→ **Problem description**
Look over the listing below and report how many of its lines contain the string "name", with no other words.

→ **Data for the task**
BEGIN

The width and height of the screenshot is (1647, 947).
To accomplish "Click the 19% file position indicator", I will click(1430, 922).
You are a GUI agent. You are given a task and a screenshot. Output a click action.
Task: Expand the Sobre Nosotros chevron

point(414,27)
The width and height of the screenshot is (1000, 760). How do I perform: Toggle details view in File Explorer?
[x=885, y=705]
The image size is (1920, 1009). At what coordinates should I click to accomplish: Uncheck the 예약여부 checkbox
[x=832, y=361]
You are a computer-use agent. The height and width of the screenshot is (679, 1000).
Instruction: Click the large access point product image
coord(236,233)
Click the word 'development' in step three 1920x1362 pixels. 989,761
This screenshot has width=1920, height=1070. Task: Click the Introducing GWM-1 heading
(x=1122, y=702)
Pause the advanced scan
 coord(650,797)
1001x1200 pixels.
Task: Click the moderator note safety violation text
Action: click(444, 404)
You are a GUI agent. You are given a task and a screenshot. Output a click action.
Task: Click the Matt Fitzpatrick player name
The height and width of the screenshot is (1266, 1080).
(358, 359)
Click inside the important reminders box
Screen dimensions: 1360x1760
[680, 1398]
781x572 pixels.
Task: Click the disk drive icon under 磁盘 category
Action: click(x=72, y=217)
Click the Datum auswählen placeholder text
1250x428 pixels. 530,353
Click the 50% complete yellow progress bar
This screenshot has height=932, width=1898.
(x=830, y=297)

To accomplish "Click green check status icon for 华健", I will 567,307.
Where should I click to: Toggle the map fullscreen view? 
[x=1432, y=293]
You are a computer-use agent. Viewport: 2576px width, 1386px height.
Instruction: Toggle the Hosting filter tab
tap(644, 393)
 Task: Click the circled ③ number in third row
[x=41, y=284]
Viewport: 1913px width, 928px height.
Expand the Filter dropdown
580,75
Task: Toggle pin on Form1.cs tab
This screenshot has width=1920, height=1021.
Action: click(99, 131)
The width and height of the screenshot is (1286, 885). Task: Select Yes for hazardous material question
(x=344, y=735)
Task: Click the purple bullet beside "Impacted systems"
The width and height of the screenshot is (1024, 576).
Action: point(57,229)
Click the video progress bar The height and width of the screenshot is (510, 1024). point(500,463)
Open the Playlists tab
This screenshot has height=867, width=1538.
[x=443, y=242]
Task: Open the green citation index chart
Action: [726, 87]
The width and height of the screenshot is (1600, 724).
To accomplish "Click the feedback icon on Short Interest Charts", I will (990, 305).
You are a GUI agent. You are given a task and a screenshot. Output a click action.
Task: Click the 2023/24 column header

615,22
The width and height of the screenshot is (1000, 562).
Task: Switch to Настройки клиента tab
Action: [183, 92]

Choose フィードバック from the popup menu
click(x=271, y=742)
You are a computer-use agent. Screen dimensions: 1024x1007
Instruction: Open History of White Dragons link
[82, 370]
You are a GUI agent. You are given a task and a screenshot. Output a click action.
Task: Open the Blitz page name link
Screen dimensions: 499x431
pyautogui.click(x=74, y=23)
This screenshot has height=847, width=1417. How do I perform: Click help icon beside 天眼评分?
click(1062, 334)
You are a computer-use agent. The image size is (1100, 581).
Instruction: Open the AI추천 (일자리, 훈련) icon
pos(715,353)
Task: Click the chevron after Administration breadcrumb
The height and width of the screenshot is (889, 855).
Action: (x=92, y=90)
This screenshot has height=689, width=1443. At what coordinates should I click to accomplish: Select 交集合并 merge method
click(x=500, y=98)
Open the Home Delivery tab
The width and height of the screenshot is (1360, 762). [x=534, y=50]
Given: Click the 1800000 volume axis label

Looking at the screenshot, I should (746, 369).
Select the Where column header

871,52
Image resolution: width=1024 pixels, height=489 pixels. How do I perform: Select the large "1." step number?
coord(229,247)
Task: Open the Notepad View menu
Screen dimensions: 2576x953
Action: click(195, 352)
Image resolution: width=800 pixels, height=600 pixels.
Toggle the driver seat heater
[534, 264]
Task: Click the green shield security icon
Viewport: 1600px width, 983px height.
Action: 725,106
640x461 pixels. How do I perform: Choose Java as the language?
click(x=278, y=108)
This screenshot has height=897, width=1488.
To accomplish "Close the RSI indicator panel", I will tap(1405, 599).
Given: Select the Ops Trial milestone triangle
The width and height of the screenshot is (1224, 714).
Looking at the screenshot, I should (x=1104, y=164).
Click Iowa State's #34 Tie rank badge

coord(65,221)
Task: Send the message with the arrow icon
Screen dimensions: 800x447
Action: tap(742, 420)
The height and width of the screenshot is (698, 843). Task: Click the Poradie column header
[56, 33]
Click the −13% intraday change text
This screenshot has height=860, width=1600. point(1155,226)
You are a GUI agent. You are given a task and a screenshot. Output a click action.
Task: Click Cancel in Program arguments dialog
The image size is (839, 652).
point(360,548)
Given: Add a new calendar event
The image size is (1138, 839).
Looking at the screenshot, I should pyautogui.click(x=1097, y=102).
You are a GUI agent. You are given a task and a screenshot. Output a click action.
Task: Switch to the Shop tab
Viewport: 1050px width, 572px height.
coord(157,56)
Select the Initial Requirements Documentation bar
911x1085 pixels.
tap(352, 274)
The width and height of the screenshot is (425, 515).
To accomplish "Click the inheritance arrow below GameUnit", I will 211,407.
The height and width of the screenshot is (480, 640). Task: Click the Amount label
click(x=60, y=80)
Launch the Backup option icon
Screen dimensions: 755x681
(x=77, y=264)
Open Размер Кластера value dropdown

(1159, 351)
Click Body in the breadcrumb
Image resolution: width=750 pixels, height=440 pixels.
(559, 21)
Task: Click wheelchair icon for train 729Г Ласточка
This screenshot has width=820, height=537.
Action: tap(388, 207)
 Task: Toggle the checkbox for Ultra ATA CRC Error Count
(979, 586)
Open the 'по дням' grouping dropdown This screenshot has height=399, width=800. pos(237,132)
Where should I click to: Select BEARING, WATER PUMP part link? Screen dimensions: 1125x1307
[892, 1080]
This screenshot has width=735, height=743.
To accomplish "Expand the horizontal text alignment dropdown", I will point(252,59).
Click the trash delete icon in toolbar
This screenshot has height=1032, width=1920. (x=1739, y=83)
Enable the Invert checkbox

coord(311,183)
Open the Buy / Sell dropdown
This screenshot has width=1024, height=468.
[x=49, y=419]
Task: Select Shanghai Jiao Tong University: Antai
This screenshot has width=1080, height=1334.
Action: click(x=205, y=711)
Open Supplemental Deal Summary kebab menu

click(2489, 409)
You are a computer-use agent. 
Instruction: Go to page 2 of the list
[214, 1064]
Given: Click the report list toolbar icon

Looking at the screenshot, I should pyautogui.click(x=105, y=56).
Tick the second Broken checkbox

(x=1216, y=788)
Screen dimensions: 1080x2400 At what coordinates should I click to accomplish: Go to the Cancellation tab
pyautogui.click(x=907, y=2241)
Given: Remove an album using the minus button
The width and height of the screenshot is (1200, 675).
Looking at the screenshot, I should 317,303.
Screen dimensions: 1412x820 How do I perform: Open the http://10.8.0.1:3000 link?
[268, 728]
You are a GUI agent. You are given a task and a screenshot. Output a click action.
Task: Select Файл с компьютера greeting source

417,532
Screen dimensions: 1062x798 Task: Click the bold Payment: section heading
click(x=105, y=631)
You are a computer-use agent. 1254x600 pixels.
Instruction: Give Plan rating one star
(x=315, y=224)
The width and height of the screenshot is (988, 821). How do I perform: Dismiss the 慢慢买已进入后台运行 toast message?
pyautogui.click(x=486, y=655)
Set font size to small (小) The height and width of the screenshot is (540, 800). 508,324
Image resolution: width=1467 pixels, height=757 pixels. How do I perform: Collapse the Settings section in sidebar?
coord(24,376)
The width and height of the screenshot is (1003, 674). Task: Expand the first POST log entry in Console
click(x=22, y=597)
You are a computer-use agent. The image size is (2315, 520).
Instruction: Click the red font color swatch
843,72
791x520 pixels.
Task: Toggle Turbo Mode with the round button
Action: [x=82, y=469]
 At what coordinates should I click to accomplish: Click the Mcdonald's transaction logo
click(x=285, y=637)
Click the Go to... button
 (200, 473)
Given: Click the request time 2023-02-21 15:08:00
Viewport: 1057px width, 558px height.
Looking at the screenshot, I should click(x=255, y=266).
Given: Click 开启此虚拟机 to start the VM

END

→ **Answer section**
2